毎晩背中を向け合って眠っているというのに。

無理を、言って?
想像がつかなかった。


「そんなに愛されてらっしゃるのに、殿下の魅力がわからないだなんて、お妃様、殿下がお泣きになりますわ!」

むしろ自分が泣きそうな表情で言う女官に、私は呆れた。

「マリカさん、殿下が泣くなんてありえないですよ。
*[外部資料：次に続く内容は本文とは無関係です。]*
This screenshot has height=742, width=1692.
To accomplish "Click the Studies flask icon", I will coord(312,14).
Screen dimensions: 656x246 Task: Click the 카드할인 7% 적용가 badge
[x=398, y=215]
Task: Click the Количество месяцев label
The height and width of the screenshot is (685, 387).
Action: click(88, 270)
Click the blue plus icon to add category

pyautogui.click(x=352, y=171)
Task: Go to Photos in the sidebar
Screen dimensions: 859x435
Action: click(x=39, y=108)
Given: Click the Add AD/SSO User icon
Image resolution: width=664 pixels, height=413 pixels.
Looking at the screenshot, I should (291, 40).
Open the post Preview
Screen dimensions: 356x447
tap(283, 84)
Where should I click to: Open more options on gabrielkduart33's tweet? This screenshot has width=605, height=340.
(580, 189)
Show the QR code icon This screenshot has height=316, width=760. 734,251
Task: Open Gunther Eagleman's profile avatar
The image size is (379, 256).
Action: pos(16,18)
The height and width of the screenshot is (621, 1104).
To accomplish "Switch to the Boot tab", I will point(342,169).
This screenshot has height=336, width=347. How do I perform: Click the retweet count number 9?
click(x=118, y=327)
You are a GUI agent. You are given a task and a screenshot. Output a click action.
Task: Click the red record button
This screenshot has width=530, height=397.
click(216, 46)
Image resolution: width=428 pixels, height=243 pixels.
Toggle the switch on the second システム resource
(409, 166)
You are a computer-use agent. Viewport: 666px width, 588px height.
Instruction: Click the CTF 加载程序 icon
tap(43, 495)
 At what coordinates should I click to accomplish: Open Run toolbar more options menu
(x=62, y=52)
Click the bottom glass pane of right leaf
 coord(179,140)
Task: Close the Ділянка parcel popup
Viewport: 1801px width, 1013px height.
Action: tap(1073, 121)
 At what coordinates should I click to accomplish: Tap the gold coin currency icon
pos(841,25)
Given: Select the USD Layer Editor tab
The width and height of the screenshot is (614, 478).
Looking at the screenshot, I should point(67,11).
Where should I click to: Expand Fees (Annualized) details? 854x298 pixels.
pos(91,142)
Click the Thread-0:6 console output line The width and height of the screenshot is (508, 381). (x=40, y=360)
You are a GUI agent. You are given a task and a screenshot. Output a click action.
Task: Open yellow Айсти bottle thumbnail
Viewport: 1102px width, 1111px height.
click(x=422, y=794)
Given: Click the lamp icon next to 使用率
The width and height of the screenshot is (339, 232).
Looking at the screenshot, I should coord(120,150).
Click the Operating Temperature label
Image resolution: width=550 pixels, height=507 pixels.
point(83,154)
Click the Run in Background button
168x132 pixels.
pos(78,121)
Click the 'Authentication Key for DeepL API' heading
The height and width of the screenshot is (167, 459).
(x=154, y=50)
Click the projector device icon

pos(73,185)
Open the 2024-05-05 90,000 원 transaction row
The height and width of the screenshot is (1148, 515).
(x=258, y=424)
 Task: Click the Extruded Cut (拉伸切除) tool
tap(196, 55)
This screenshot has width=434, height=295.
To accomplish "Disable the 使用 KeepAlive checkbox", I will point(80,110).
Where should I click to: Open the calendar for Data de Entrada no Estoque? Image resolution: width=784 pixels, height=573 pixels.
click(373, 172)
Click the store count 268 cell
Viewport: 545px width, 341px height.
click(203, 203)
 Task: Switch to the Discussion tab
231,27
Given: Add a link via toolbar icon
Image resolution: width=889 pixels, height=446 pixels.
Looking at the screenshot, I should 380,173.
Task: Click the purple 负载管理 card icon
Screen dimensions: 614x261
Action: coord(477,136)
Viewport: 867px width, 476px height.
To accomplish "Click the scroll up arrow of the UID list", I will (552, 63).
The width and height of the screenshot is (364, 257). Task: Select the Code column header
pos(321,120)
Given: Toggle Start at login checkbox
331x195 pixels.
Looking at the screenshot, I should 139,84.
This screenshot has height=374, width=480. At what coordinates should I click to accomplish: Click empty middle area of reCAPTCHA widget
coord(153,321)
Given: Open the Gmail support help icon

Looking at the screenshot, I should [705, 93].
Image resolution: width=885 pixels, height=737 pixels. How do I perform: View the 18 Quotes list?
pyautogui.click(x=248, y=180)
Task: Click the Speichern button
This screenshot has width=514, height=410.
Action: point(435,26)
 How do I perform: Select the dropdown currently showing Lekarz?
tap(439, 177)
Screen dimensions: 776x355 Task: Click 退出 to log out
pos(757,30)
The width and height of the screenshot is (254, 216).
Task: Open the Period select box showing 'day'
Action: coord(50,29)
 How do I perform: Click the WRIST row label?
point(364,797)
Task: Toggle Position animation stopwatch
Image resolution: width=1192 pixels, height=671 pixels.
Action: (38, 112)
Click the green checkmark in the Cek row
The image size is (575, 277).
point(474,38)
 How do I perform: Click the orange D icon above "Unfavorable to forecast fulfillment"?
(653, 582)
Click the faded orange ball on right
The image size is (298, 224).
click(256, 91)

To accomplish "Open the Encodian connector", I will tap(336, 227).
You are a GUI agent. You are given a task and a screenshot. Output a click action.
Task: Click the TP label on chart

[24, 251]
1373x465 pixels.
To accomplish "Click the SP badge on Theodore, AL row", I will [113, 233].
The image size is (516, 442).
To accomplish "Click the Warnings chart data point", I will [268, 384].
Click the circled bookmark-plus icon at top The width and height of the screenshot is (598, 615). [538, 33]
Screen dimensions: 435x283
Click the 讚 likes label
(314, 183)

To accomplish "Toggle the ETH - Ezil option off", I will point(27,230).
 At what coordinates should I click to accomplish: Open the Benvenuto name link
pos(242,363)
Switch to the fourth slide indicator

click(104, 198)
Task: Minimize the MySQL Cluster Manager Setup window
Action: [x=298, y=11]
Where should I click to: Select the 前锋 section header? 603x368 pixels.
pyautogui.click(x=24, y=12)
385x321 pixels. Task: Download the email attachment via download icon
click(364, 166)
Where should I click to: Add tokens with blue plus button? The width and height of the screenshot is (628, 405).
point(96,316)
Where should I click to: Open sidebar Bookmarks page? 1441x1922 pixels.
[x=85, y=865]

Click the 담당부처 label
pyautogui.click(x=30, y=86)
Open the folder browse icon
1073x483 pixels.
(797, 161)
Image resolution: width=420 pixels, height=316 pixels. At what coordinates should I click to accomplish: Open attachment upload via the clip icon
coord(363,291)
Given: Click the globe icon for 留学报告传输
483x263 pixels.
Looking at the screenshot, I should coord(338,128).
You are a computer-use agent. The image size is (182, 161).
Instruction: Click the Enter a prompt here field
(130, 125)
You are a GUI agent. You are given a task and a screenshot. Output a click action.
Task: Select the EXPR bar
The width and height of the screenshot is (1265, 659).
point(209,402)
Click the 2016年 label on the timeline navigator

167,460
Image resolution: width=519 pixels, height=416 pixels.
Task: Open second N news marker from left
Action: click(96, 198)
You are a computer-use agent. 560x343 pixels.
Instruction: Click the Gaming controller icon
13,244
今日だって私にそれは冷たい目で『お前は馬鹿か』って言ってきたんですから」


「お妃様!お妃様は、ふだんはクールな殿下の見えない優しさにもっとドキドキするべきですわ!」

―――結局、マリカさんに説教されてしまった。



****


「お前はまた、自分でクッキーを焼いて女官に振る舞ったのか」

先にベッドに入っていた彼の言葉に、私はぎくりとして振り返った。

「ご存知で……」

「執務室から見えた」

彼は気付いていないと思っていたのに、『また』ということは、以前からばれていたらしい。


「あの、いろいろとわきまえてない、ですか……」

「そういうことじゃない」

彼は、無表情でこちらを見る。

「なぜ俺より先に女官が食っているのかと聞いている」

「えっ!あの……食べたかったんですか!」

慌てて問うと、彼は眉間にしわを寄せた。

「そういう問題じゃない」

そしてその目でしばらく私を見た後、無言で背を向け横になってしまった。




『陛下に無理を言って同じ寝室に』

マリカさんの言葉が蘇る。


なんというか、どうやら、本当に私はこのひとに好かれているらしかった。



私の頭の中で、彼の性格を記した項目に『意外とやきもちやき……?』が追加された。